====== GIVEN DATA ======

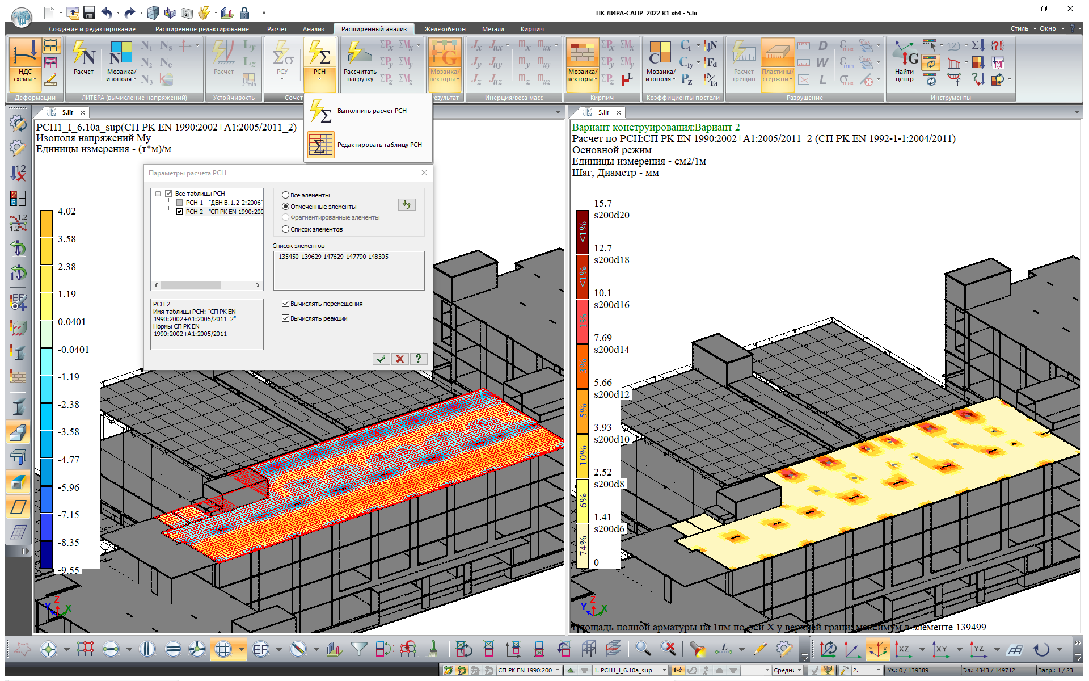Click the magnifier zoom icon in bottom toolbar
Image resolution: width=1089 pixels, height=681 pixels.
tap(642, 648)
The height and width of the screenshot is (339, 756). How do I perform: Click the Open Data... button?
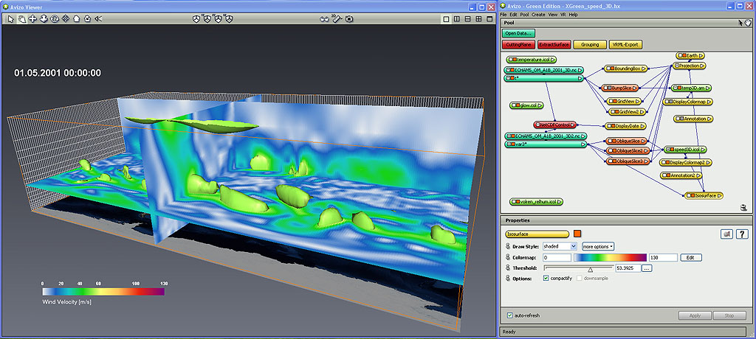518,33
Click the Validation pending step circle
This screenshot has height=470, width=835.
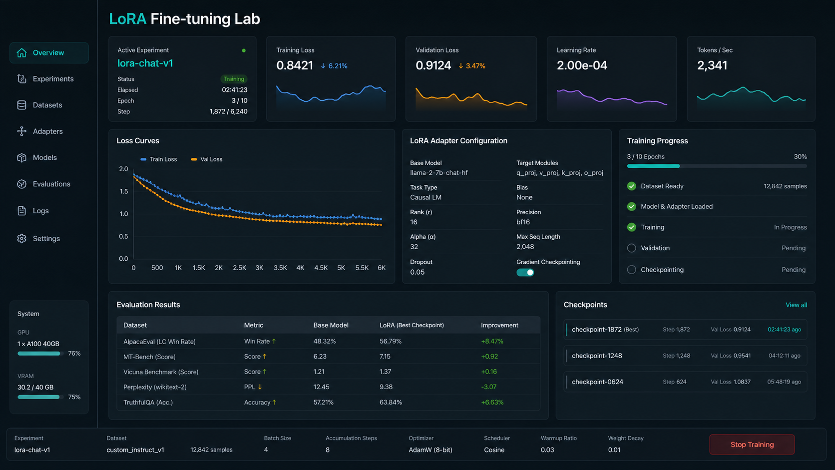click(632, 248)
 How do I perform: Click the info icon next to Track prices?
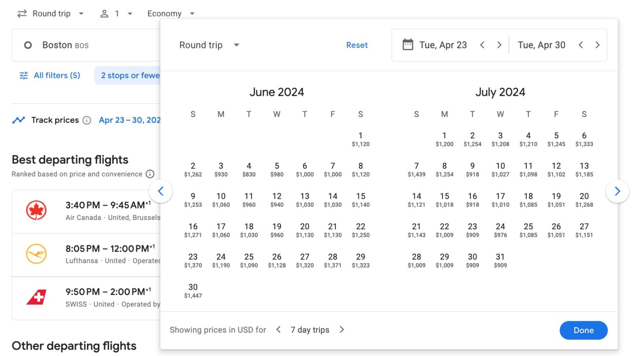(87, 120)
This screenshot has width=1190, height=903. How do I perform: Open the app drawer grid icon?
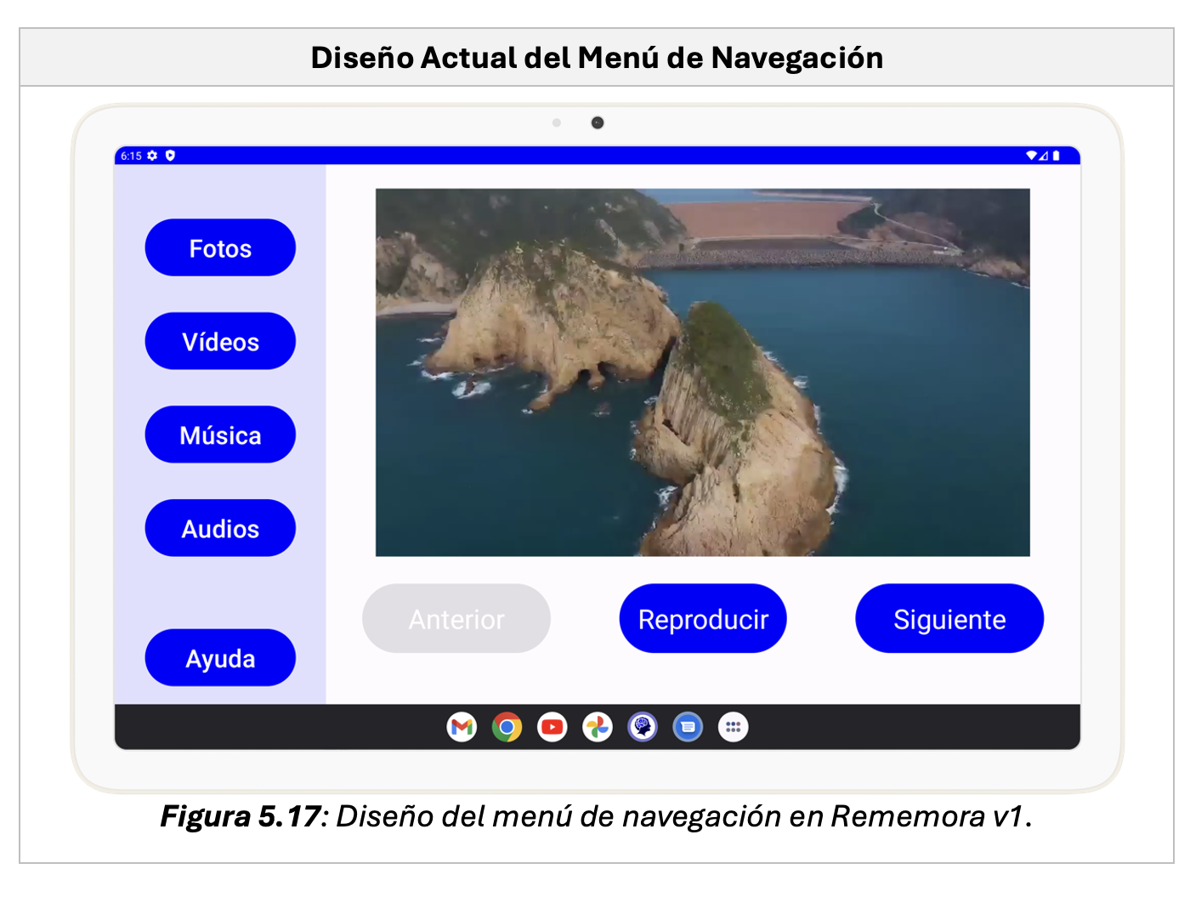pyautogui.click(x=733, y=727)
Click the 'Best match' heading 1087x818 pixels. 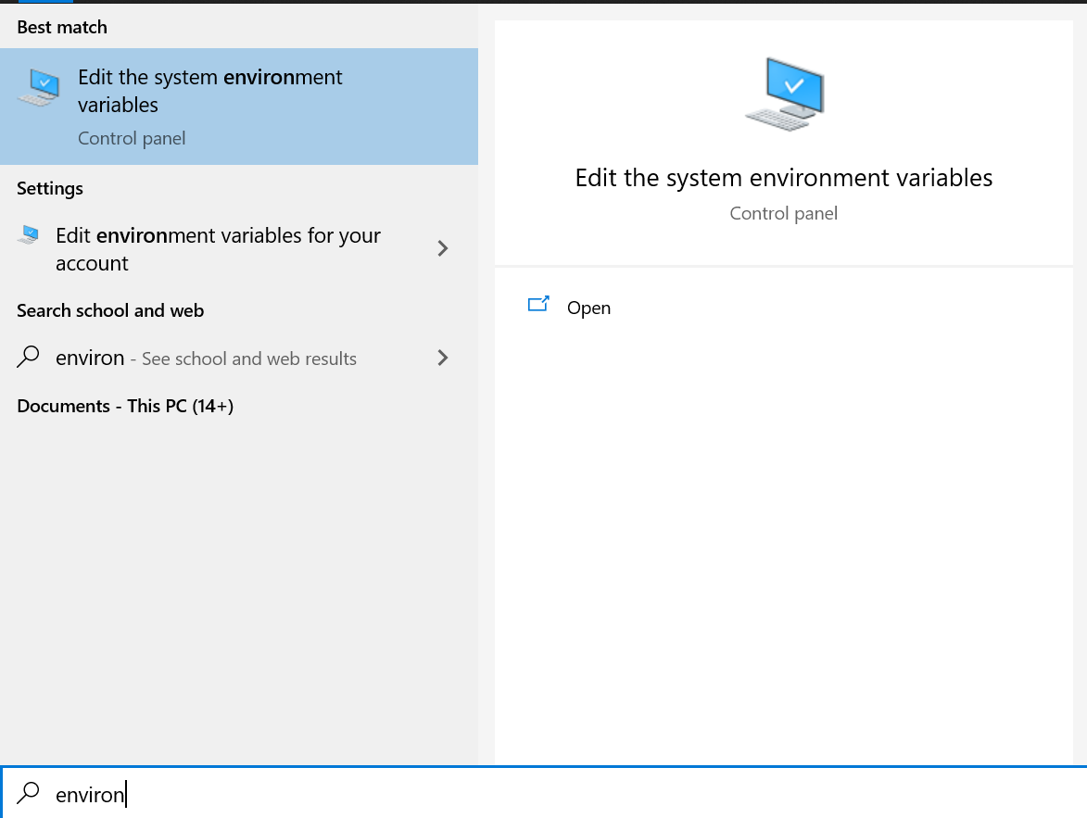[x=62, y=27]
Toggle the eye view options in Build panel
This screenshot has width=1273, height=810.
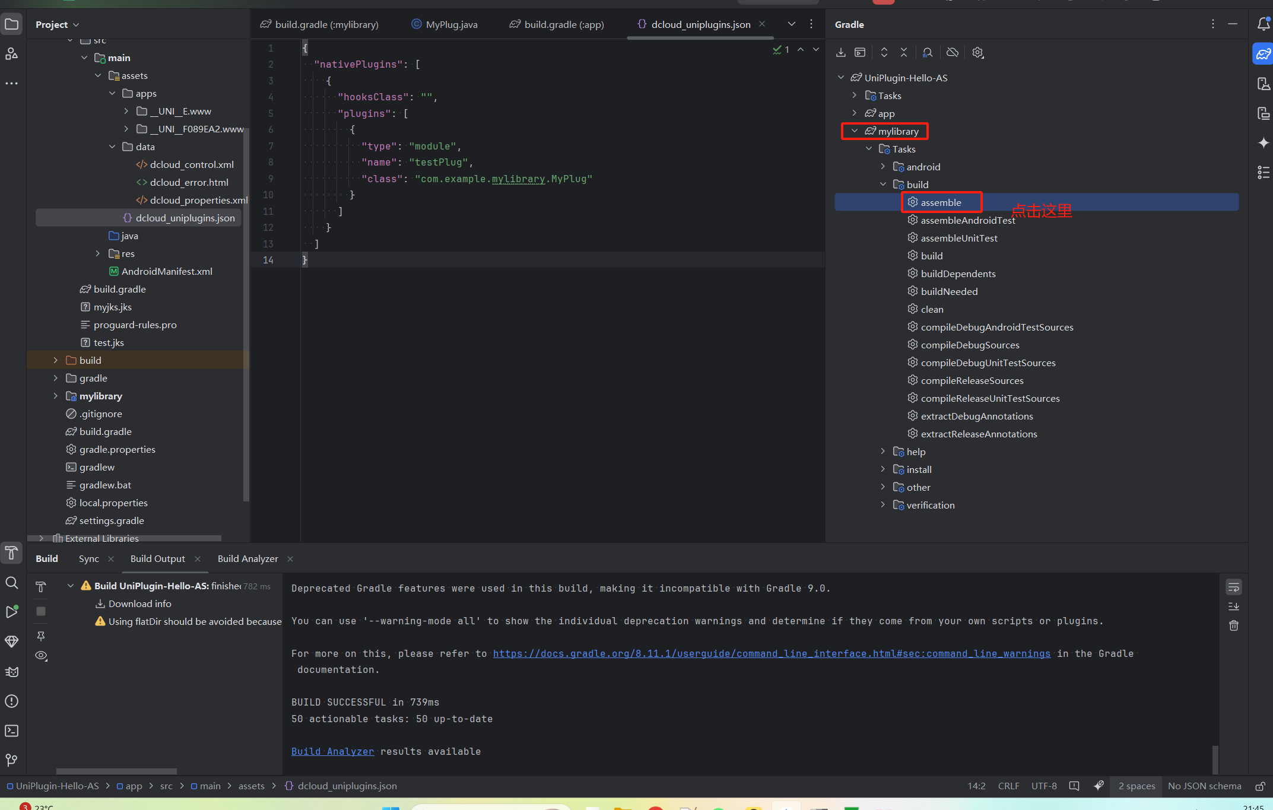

======
====== GIVEN DATA ======

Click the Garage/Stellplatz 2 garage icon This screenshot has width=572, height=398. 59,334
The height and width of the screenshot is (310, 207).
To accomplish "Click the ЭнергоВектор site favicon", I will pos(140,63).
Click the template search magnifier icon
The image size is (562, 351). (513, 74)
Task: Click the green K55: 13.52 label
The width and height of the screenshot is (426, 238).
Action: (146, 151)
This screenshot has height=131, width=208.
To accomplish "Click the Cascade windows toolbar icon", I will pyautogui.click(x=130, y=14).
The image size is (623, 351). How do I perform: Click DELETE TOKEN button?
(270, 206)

======
====== GIVEN DATA ======

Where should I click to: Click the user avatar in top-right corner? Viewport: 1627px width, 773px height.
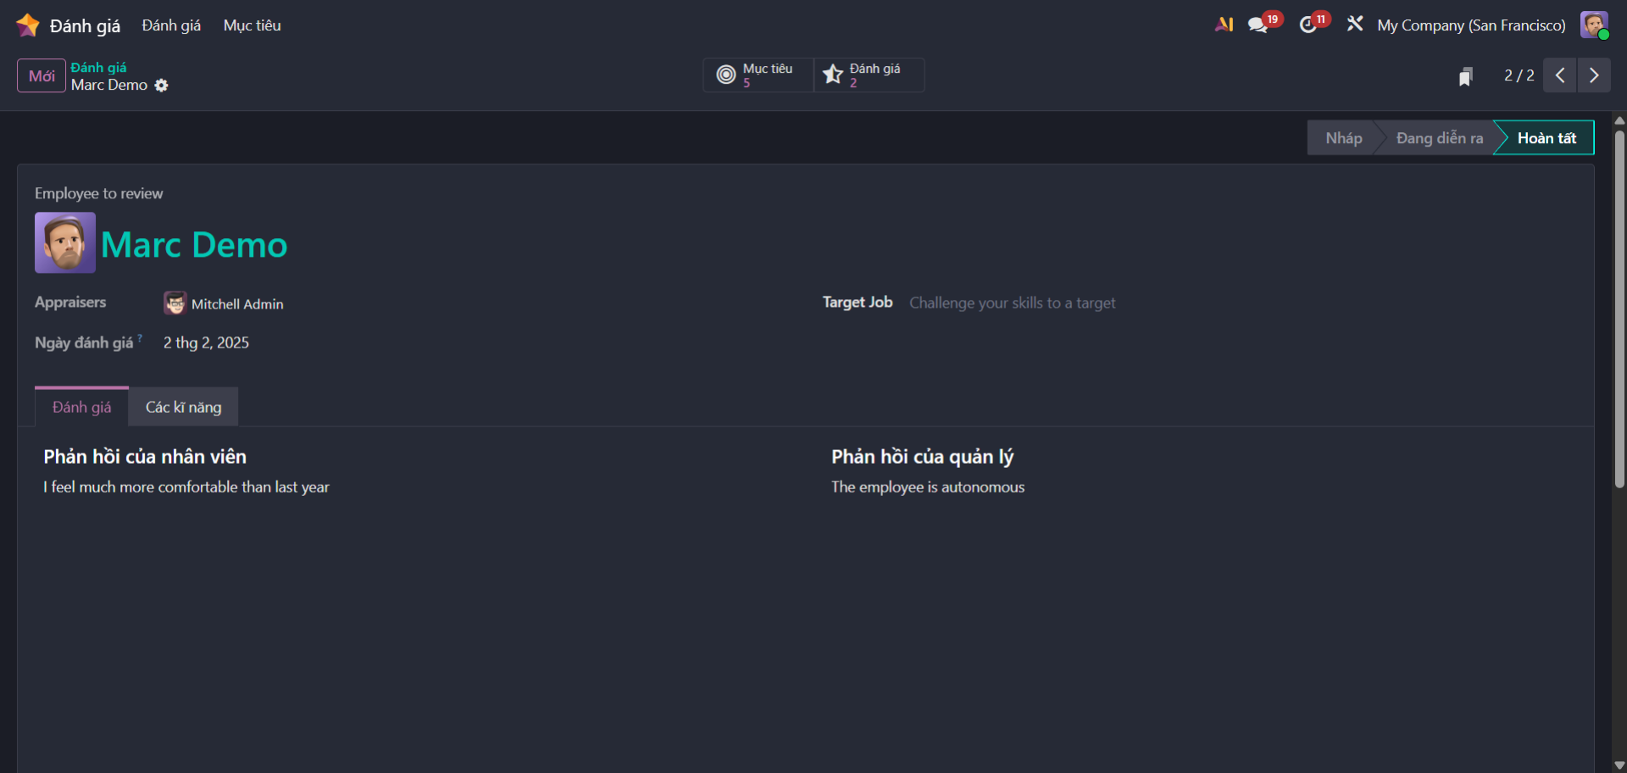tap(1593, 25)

======

WRITTEN TASK: Make a numbered list of the lines from the line with "Click the magnifier" up to and including the line with "click(632, 248)", skipping blank lines and leaving out the pictures.

EXERCISE RESULT:
1. Click the magnifier zoom icon in bottom toolbar
2. Image resolution: width=1089 pixels, height=681 pixels.
3. tap(642, 648)
4. The height and width of the screenshot is (339, 756). How do I perform: Click the Open Data... button?
5. 518,33
6. Click the Validation pending step circle
7. This screenshot has height=470, width=835.
8. click(632, 248)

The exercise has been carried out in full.